Quer acertar mais questões no Enem ano que vem? Na dúvida, assinale aquela resposta que acusa o capitalismo de ser feio, bobo e malvado. Ano após ano, a concepção das provas do Enem segue a mesma formulação que obriga a se concordar com uma visão de mundo na qual a sociedade deve se subordinar a um Estado onipresente, intervencionista e paternalista, em oposição à livre iniciativa.
Pois é graças ao Estado gigante sonhado pelos ideólogos do Enem que nos encontramos em petição de miséria. O governo foi à bancarrota porque gasta demais com serviços públicos de segunda linha, aposentadorias benevolentes e benesses variadas. Para financiar a gastança, precisa atrair o amaldiçoado capital privado elevando os juros a taxas obscenas, o que gera mais dívida e mais despesa. Nesse círculo do inferno em que fomos metidos pela irresponsabilidade fiscal, a classe média é penalizada duas vezes: a cada vez que abre a carteira e na contratação de serviços que deveriam ser públicos, como educação e saúde, quando não a segurança do vigilante.
A perversa primazia da lealdade partidária sobre a competência é uma das raízes destas distorções do modelo público brasileiro: enfileirar cargos em comissão e de confiança passou a ser o objetivo da chegada ao poder. Não cairá no Enem, mas para que tanta voracidade? Escolha as opções que pareçam mais verossímeis: para trabalhar pelo bem comum, para arrumar empregos para os cupinchas, para mover a máquina a seu favor nas próximas eleições ou para controlar o cofre com intenções petroleira?.
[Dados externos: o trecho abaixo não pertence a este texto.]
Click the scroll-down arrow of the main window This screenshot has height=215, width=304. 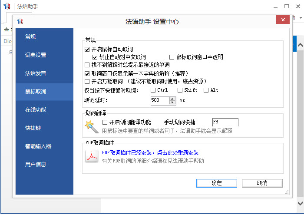pos(299,203)
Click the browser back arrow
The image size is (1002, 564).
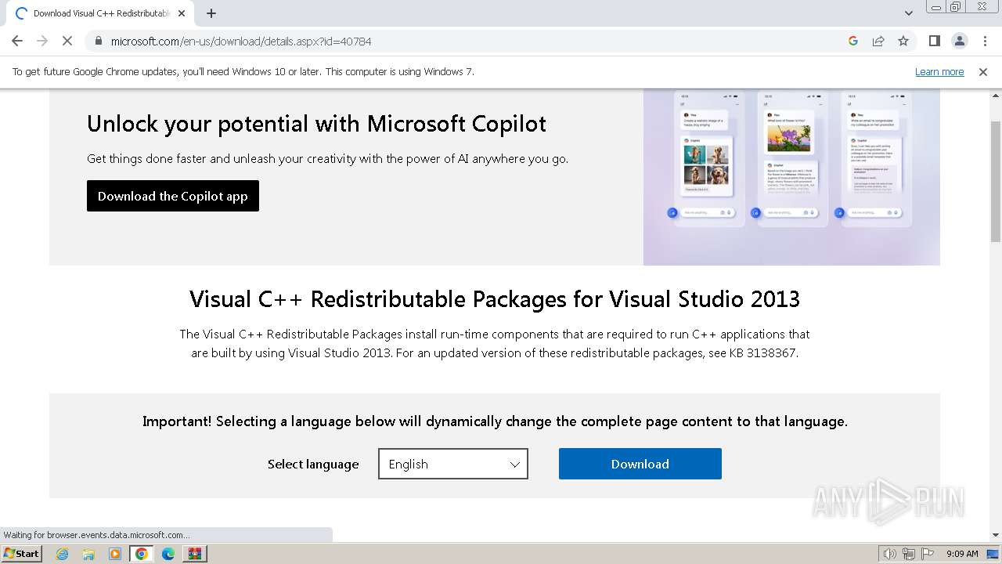(x=17, y=41)
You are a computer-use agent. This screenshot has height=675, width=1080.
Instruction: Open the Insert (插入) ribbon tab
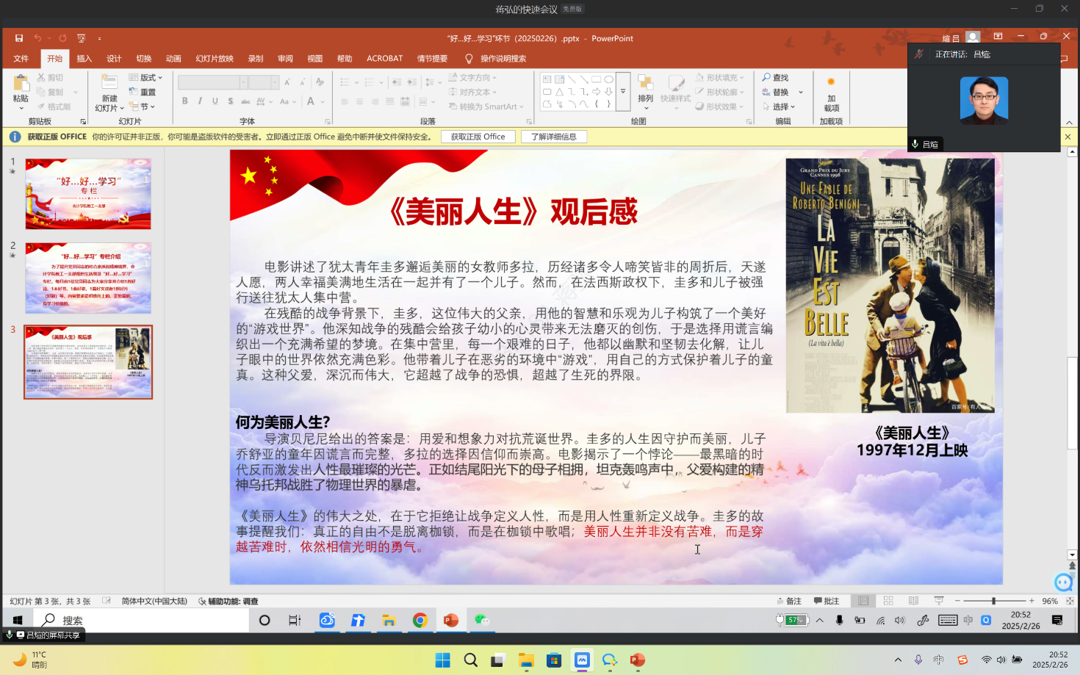point(84,59)
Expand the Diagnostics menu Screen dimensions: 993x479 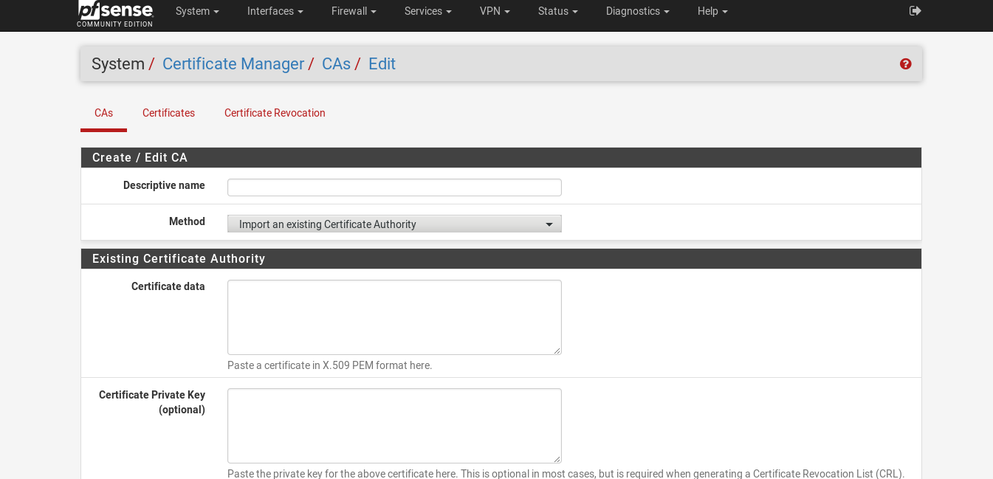(x=637, y=11)
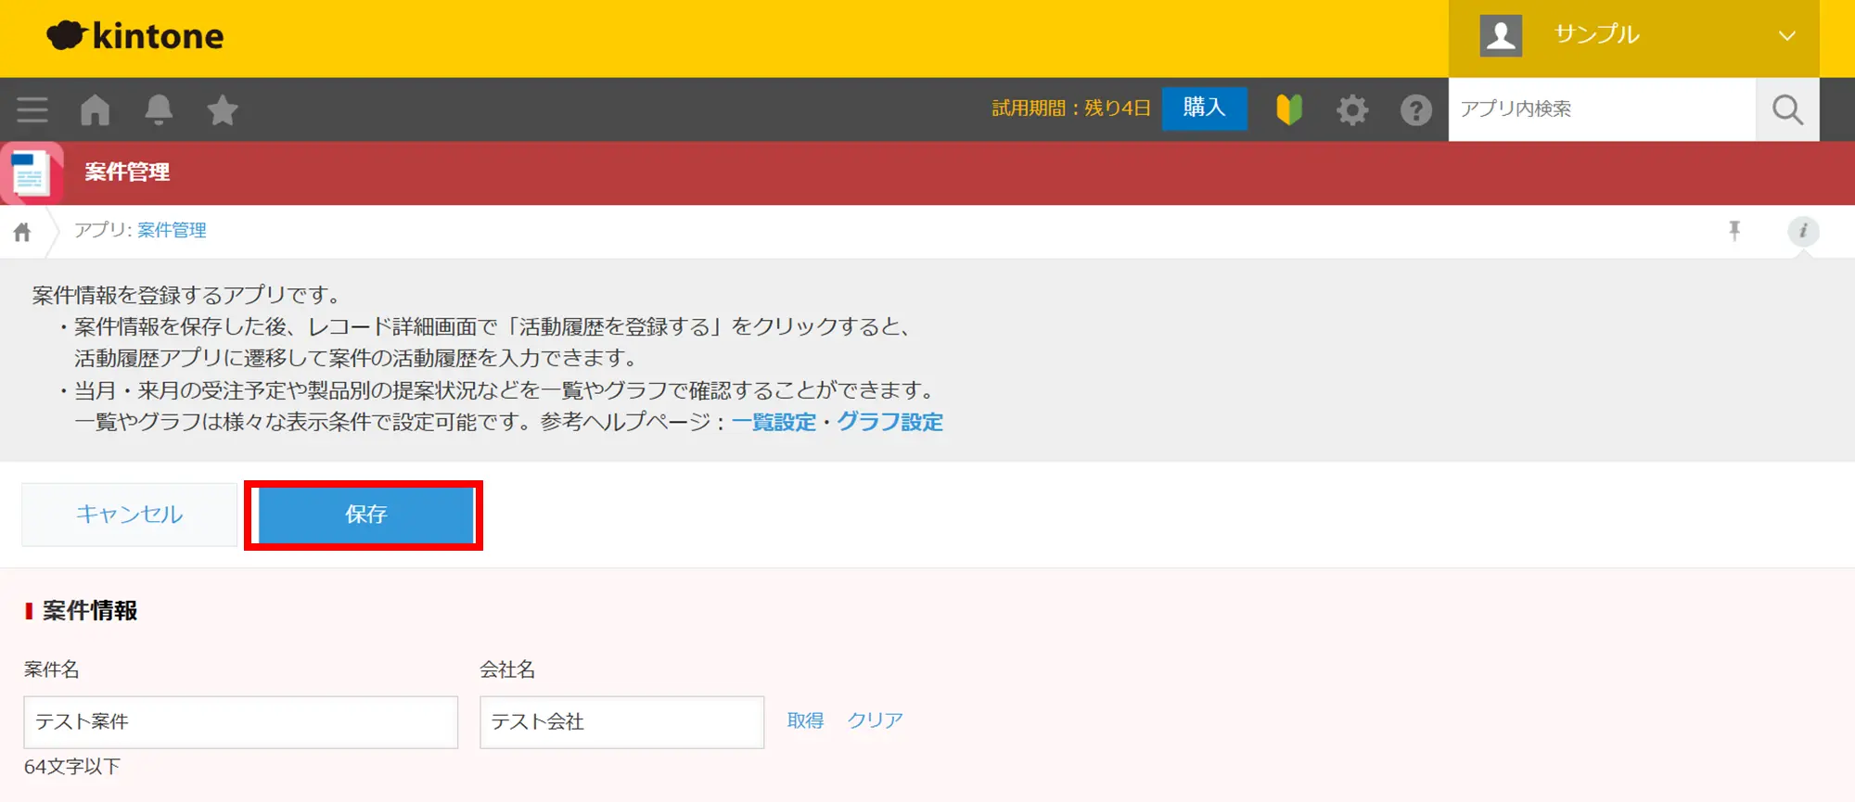
Task: Open the hamburger navigation menu
Action: point(32,109)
Para sairmos do atoleiro, não basta ajustar aqui e ali: será preciso zerar o odômetro do apadrinhamento e da estatização da vida nacional. Sou um caso raro de profissional que migrou voluntariamente do aparato público para a iniciativa privada. Podia ter tido um futuro tranquilo em uma estatal, mas aos 28 anos fui de mala e cuia para o setor privado por constatar que, nessa cultura pública originada nas capitanias hereditárias, o talento e o mérito são secundários: o que conta é o vínculo partidário que leva muitas vezes bons profissionais a, melancolicamente, ter de abanar bandeira na esquina para garantir o ganha-pão depois da eleição.
A emocionante entrevista do presidente da Flytour, Eloi D'Avila de Oliveira, a ZH no domingo passado, na qual ele narra como foi de menino de rua a megaempresário, comprova que o círculo só se romperá se uma cultura de empreendedorismo forte e Estado enxuto se sobrepuser aos conchavos e compadrios inerentes a uma nomenklatura que faz de tudo para preservar seu status quo. Quando o Enem trouxer questões nas quais criar empregos e gerar renda seja a alternativa certa, estaremos finalmente no rumo de uma sociedade com menos privilégios e mais desenvolvida.